### Extracted entries

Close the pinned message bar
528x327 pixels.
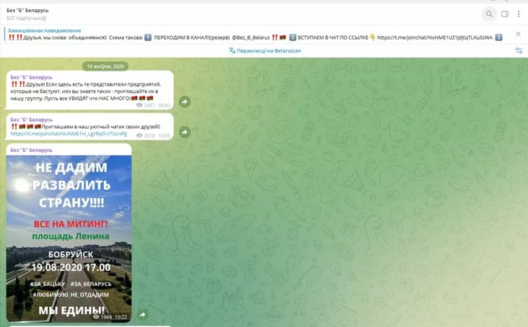[x=518, y=34]
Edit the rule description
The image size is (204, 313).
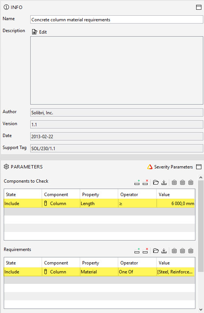click(39, 32)
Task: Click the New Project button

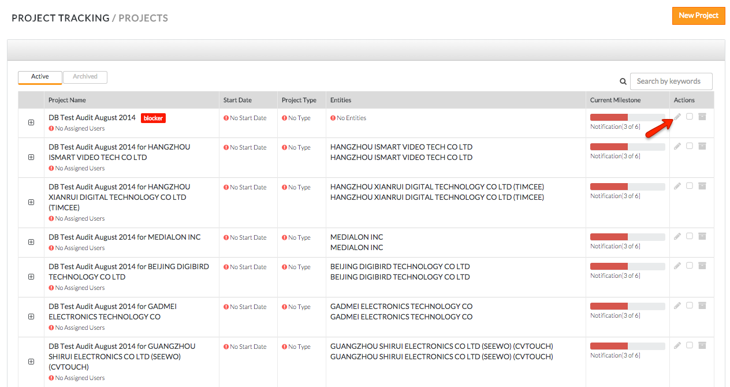Action: tap(698, 16)
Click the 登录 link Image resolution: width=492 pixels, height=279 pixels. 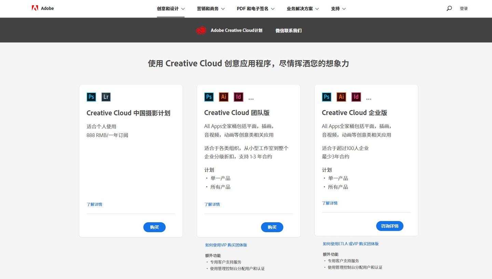click(464, 8)
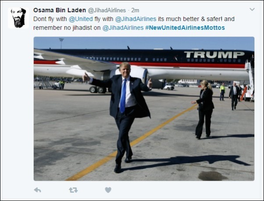Click the blonde woman in the black suit

point(203,109)
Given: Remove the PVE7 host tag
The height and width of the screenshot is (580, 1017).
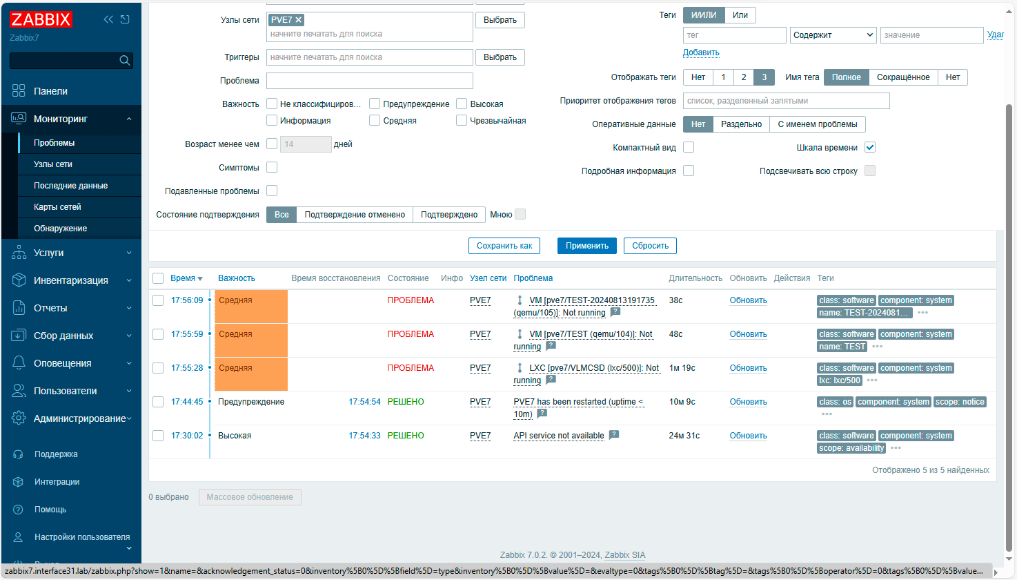Looking at the screenshot, I should pyautogui.click(x=299, y=20).
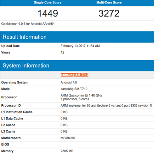Click the Views count value 12
Image resolution: width=154 pixels, height=155 pixels.
coord(62,52)
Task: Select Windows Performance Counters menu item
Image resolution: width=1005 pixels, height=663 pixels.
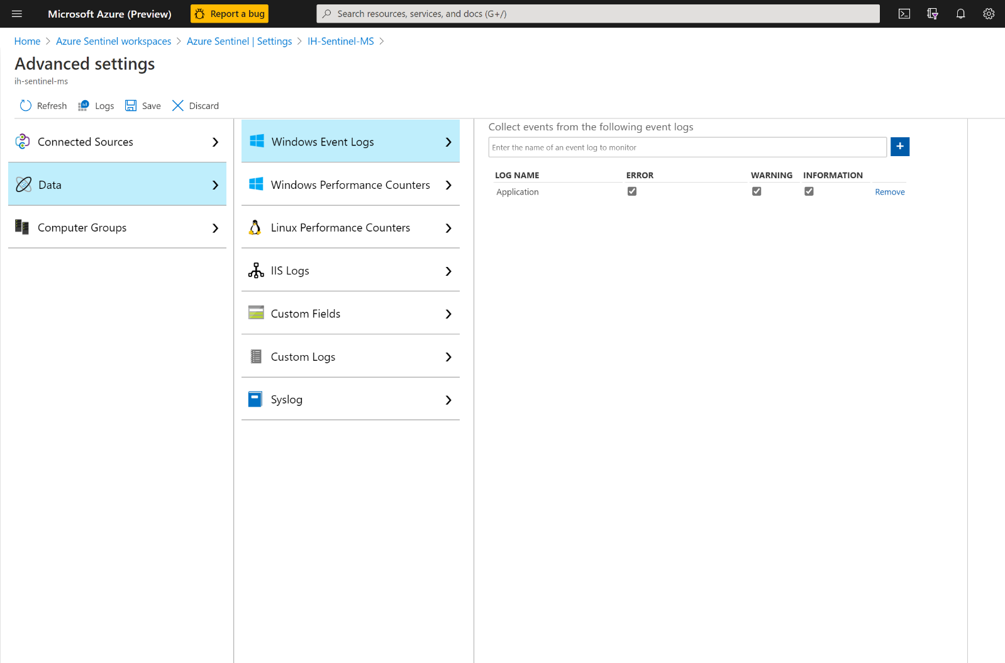Action: pos(350,185)
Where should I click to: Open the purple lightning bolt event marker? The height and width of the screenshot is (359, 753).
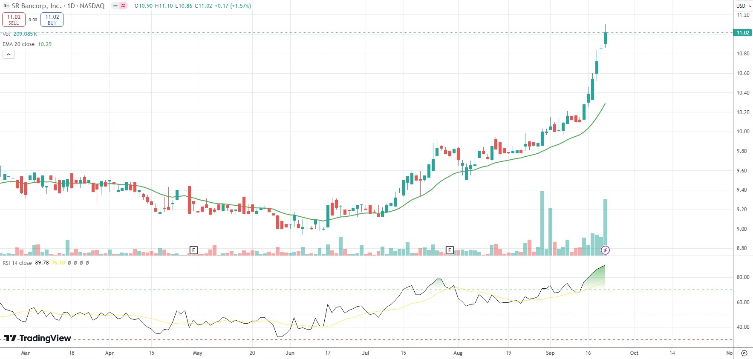(605, 250)
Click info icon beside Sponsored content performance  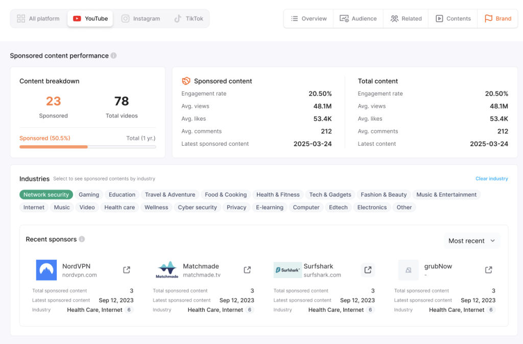click(113, 56)
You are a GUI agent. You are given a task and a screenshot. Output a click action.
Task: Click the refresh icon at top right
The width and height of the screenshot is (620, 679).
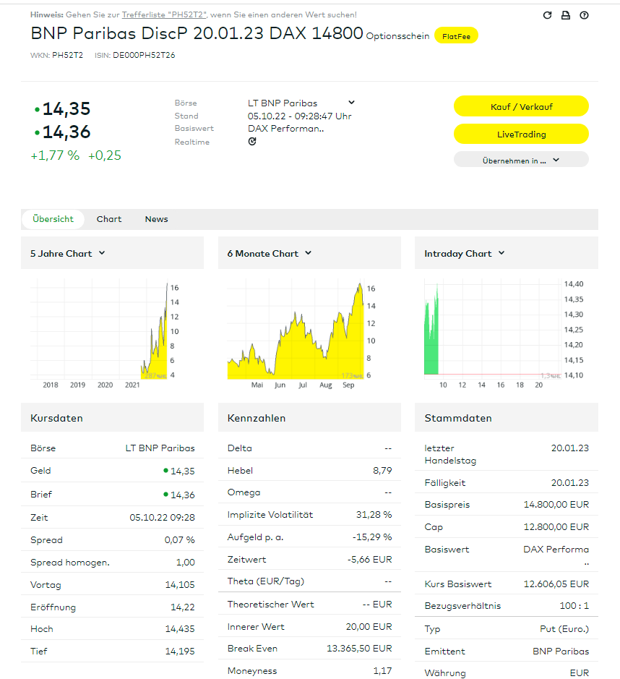pyautogui.click(x=547, y=15)
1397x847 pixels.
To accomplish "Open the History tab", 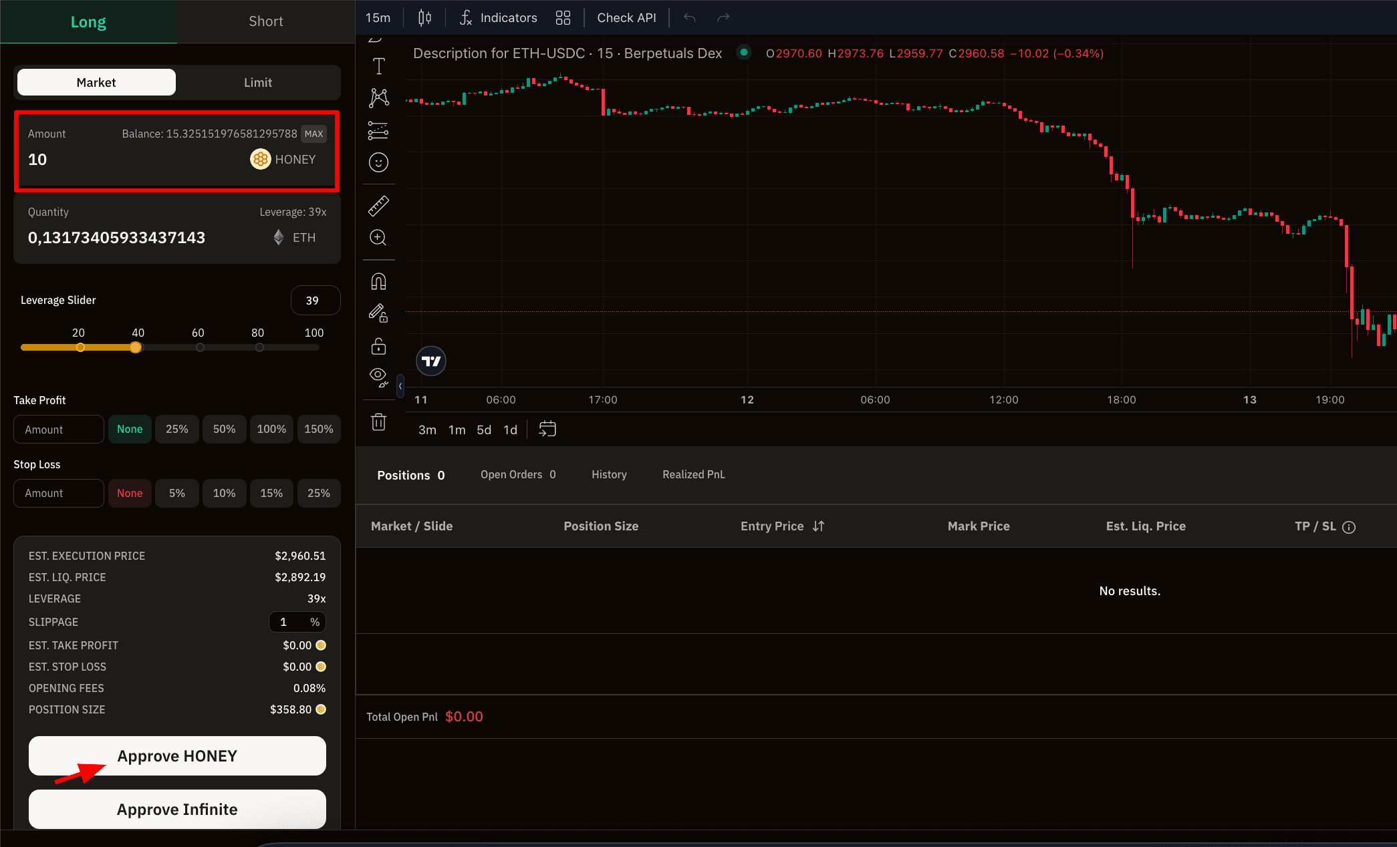I will [x=609, y=474].
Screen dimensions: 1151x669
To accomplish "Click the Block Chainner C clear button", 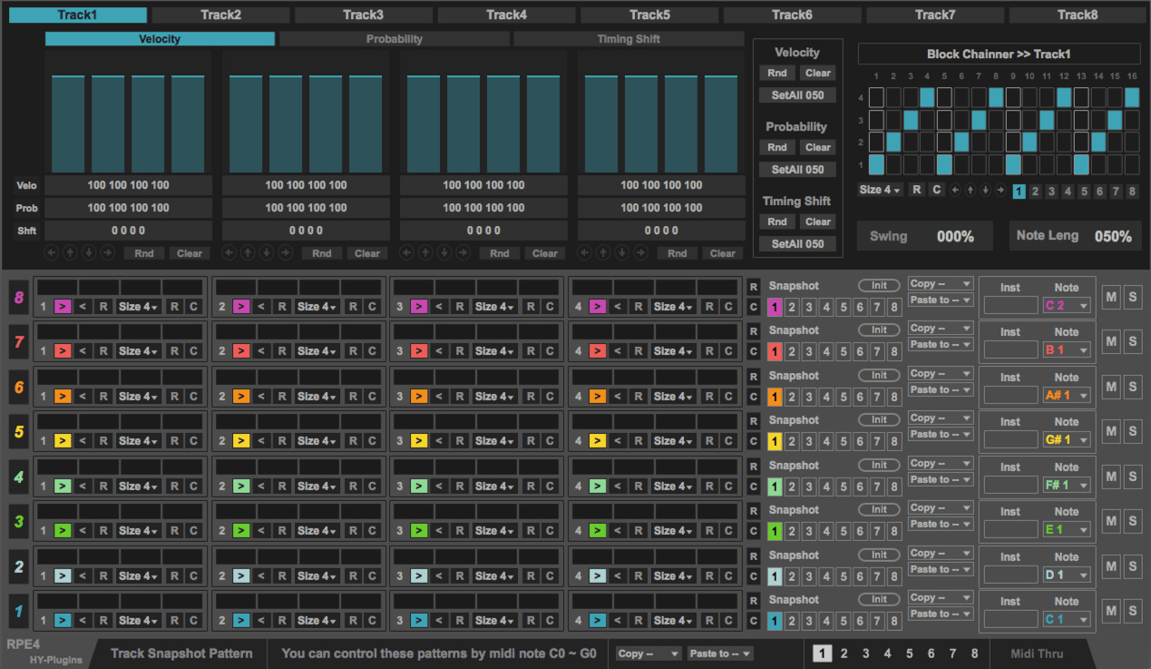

### Goal
Render the material from its start through the line containing "Action: tap(698, 16)" as a JSON list of strings, with one string per line. Skip blank lines and leave the pictures out.

### Output of the task
[
  "Close the pinned message bar",
  "528x327 pixels.",
  "[x=518, y=34]",
  "Edit the rule description",
  "The image size is (204, 313).",
  "click(39, 32)",
  "Task: Click the New Project button",
  "Action: tap(698, 16)"
]